▶ TASK STATEMENT:
Your answer is a copy of every line in the records where "computer" appears.

(Screenshot grounding data)
^^^^

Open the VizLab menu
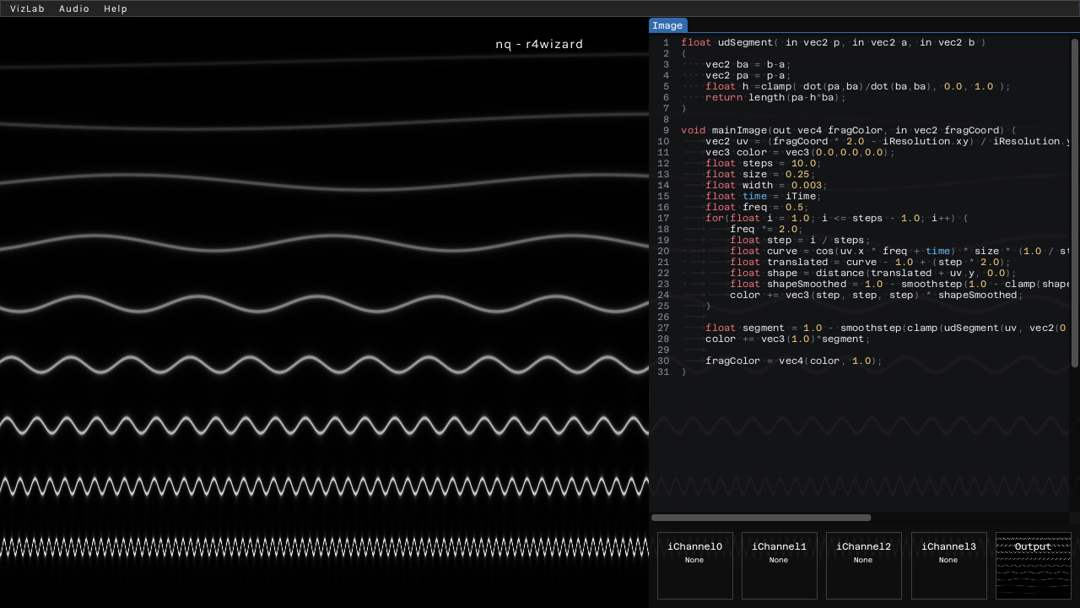Screen dimensions: 1080x608 coord(27,8)
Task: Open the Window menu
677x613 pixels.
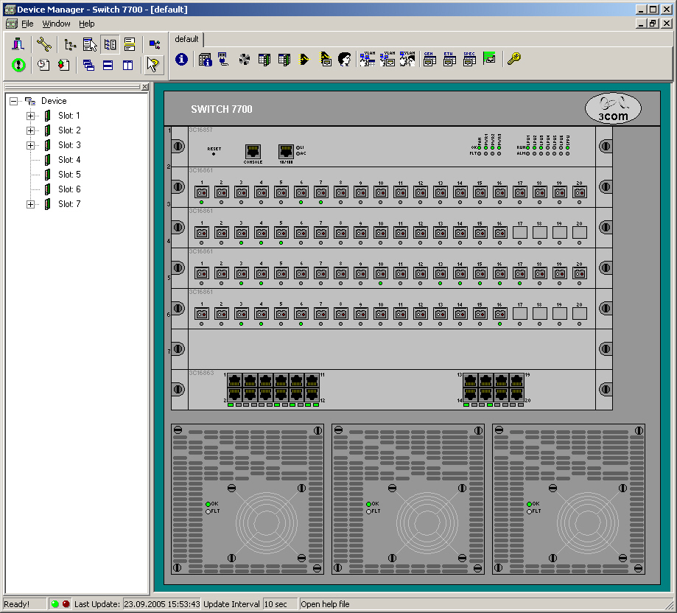Action: [56, 24]
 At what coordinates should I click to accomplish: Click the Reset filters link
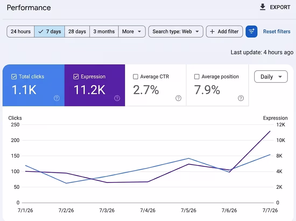pyautogui.click(x=277, y=31)
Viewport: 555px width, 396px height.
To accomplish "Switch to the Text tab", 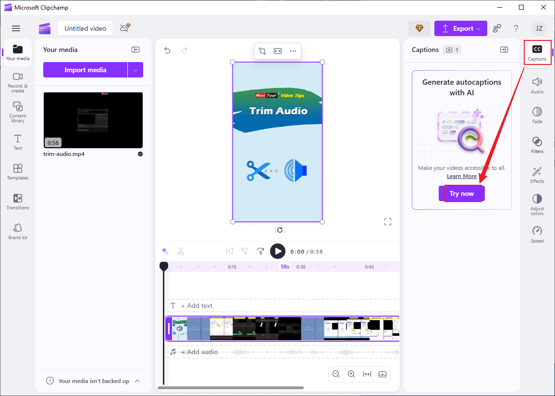I will click(17, 142).
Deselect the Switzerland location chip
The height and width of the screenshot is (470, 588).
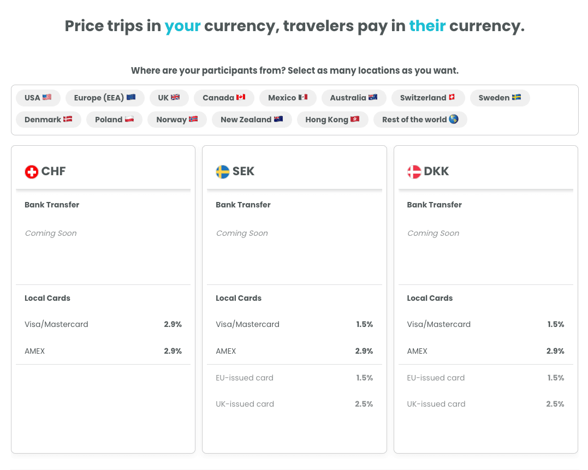tap(427, 98)
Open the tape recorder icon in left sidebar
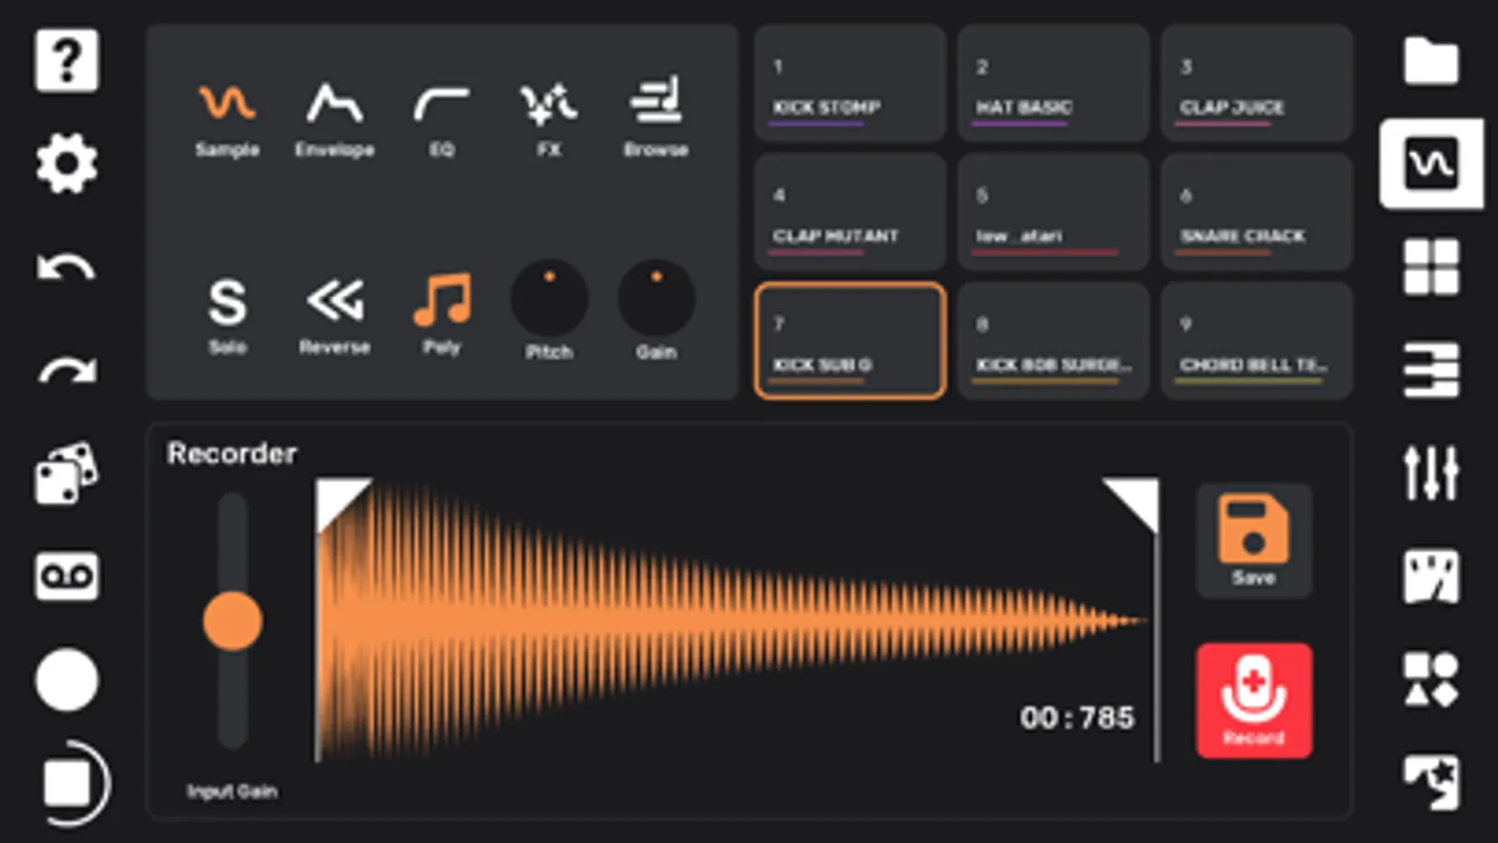The image size is (1498, 843). (x=67, y=576)
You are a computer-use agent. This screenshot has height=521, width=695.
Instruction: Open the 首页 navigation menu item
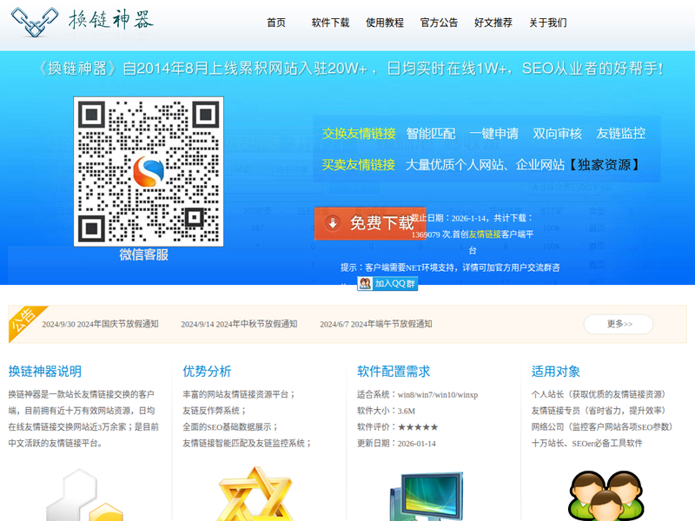click(x=276, y=23)
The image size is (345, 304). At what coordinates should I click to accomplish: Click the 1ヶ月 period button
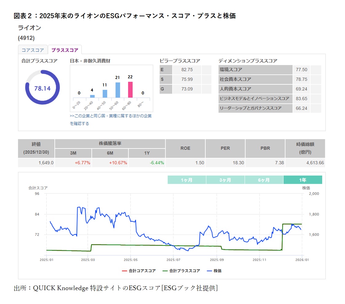[187, 180]
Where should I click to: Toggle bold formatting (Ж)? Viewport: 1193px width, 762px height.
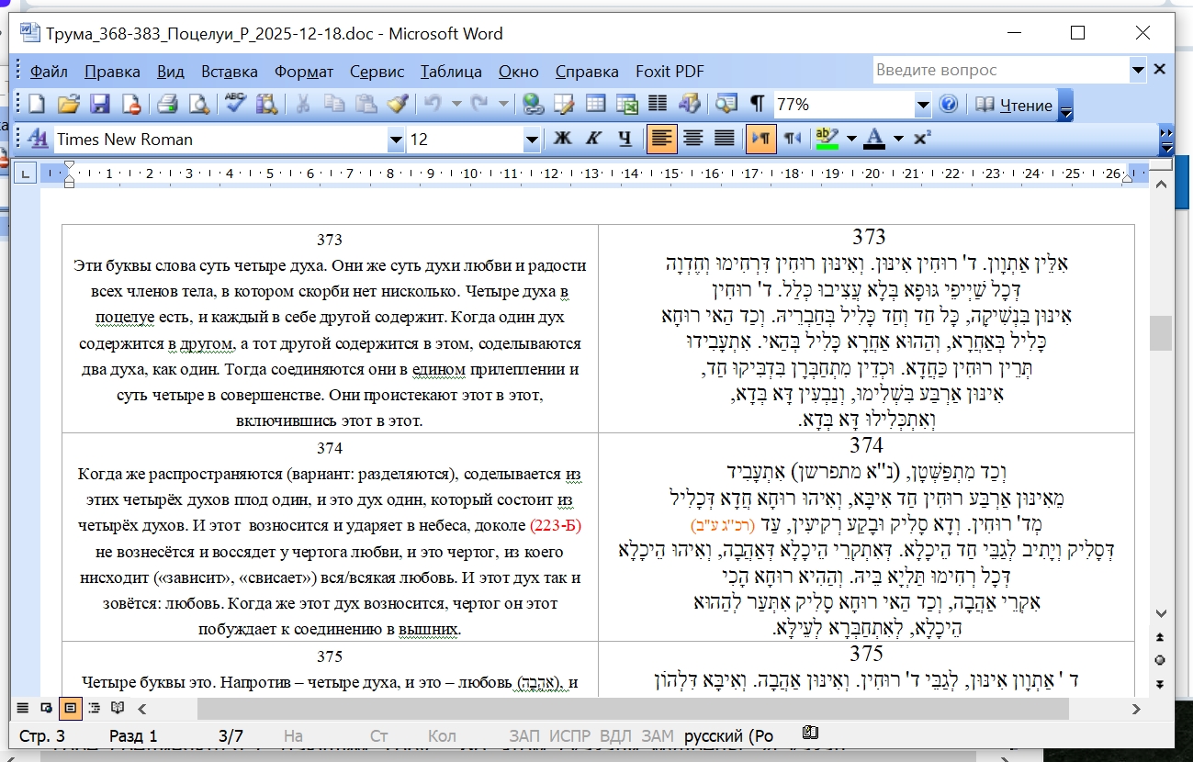coord(562,139)
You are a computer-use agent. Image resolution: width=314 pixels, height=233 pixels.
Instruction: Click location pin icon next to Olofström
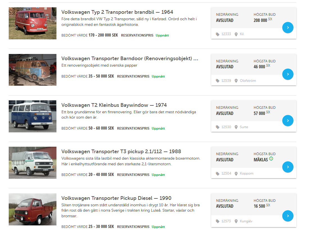[236, 81]
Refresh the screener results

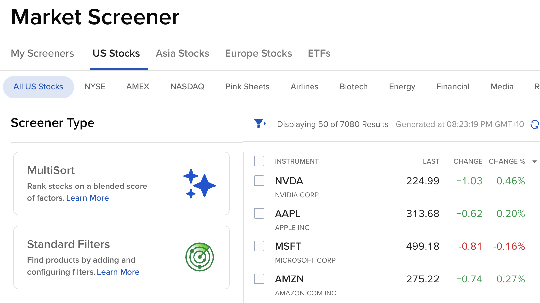tap(535, 124)
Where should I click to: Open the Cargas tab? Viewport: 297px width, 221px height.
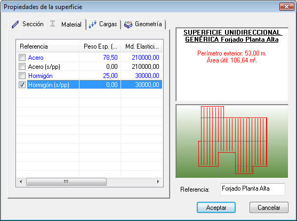click(x=103, y=24)
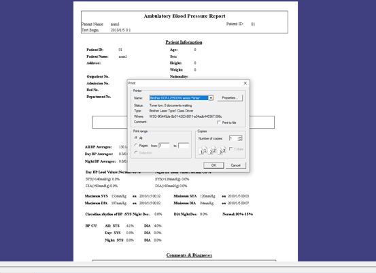
Task: Enable Print to file checkbox
Action: (219, 123)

^^^^

▶ SOLVED EXERCISE:
You are a computer-use agent. This screenshot has height=521, width=695.
You are a computer-use agent. Image resolution: width=314 pixels, height=233 pixels.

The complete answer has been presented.